##### DATA TO EXAMINE
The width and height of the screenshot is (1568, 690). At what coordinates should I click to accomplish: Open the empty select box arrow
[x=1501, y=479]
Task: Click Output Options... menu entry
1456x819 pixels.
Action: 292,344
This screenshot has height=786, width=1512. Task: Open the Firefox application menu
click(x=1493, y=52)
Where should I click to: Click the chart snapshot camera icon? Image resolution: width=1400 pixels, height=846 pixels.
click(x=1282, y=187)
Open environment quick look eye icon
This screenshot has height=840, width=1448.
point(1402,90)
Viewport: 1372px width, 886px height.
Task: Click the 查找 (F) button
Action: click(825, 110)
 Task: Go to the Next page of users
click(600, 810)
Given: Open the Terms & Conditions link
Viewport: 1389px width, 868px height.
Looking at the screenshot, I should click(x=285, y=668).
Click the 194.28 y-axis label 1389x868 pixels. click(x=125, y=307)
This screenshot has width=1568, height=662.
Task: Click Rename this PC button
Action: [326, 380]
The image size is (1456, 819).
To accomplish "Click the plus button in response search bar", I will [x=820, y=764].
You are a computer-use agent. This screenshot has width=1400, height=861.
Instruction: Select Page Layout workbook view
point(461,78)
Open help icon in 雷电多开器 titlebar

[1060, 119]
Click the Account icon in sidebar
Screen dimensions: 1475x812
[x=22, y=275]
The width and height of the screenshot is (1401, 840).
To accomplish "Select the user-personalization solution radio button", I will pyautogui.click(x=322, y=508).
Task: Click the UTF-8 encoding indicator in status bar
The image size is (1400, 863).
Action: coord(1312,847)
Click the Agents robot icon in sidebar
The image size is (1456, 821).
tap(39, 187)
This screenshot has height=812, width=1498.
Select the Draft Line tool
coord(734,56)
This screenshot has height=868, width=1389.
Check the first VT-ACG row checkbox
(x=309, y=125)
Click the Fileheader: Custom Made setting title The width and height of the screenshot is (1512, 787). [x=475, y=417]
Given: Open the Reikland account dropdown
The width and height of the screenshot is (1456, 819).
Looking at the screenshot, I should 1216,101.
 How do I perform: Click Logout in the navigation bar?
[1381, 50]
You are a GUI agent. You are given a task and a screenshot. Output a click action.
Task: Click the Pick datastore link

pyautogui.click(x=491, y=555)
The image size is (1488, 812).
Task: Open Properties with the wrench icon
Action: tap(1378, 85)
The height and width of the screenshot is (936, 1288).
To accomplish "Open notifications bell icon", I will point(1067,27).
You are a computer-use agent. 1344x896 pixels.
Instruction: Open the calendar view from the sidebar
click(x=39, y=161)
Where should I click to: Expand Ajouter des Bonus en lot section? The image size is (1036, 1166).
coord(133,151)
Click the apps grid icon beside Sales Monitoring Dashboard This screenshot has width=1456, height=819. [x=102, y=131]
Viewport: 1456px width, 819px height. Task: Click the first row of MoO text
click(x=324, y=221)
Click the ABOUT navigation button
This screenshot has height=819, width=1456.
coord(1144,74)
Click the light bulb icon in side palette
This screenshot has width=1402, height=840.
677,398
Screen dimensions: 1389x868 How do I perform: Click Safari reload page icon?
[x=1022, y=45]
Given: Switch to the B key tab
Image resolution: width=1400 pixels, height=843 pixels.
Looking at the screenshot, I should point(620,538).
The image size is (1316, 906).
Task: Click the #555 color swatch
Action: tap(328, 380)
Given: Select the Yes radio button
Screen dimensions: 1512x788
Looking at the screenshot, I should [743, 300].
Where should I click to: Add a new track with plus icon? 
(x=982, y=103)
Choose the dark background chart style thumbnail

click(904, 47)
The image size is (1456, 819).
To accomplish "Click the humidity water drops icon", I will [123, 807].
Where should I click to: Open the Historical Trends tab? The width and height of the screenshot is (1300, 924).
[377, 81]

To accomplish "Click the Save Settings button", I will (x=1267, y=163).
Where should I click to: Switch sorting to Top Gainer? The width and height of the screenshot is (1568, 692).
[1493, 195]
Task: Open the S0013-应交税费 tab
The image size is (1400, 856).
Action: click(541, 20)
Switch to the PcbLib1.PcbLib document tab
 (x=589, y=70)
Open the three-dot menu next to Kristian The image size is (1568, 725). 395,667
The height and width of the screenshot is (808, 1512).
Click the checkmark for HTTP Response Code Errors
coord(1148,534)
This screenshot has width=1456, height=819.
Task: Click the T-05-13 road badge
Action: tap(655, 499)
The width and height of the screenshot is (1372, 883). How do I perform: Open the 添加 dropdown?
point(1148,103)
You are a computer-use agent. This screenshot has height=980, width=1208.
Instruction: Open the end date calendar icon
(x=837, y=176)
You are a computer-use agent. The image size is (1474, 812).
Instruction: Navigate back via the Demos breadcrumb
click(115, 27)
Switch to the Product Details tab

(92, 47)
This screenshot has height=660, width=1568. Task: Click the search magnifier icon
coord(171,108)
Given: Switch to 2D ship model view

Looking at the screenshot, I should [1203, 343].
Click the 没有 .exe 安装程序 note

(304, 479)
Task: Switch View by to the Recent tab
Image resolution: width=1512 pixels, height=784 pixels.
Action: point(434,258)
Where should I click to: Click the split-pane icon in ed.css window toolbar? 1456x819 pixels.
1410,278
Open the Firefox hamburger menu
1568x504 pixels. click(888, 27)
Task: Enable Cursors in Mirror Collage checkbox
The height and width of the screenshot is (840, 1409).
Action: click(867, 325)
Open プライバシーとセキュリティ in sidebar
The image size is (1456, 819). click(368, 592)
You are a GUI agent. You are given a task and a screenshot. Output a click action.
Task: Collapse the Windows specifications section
##########
__THE TASK__: Which of the lines above carry the string "computer"? Pick them out and copy them.

__OUTPUT OF THE TASK__:
You are a computer-use agent. This screenshot has width=1400, height=861.
You are a computer-use agent. 1344x896 pixels.
You are a computer-use agent. This screenshot has height=980, width=1208.
You are a computer-use agent. The image size is (1474, 812).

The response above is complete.